• _RECORDS FOR THE TASK_
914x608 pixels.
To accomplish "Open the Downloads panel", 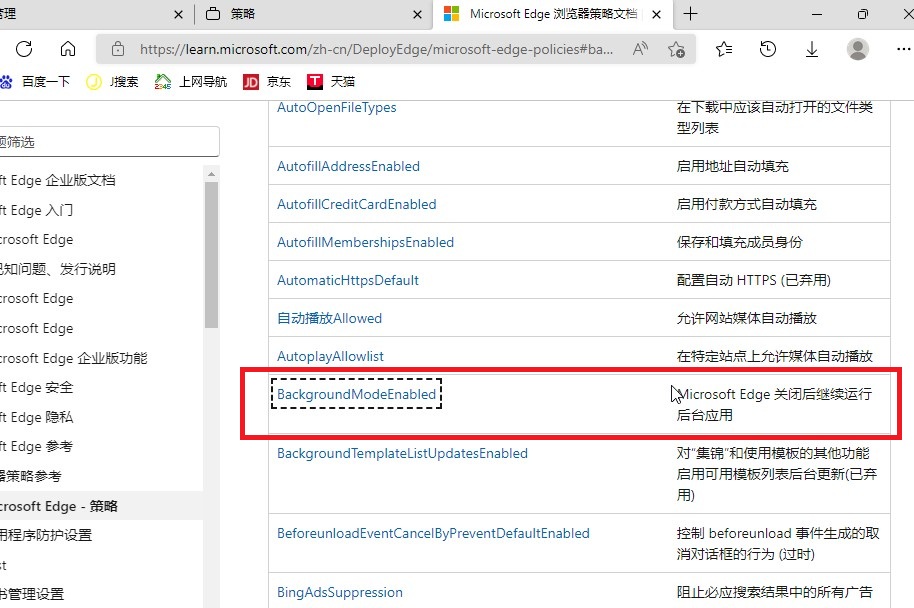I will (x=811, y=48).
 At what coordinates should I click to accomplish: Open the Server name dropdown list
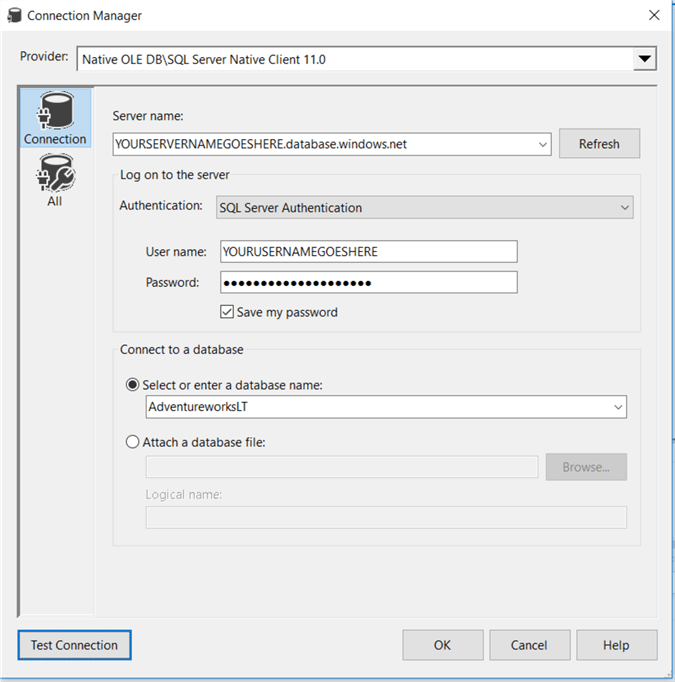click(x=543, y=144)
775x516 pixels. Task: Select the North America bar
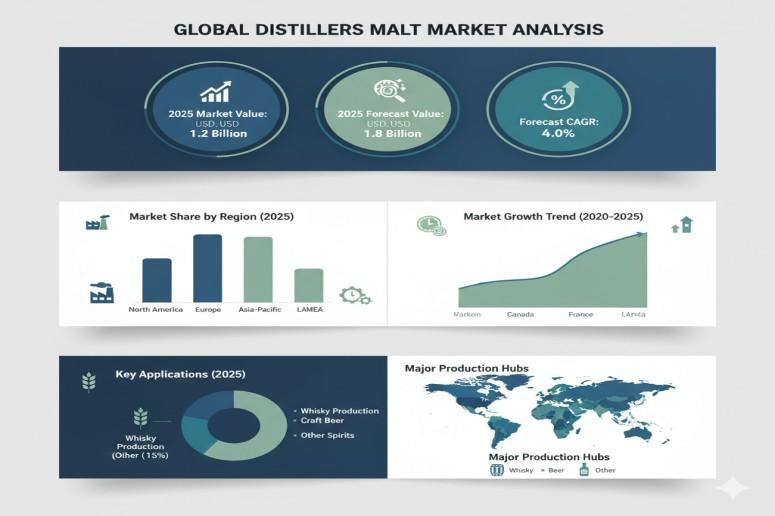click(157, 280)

• _ASSIGNED TASK_
Working from the line that contains "775x516 pixels. Task: Select" to the last line of the listing, please quote each line exactly, pictures excluded.

• _REPLY_
775x516 pixels. Task: Select the North America bar
click(157, 280)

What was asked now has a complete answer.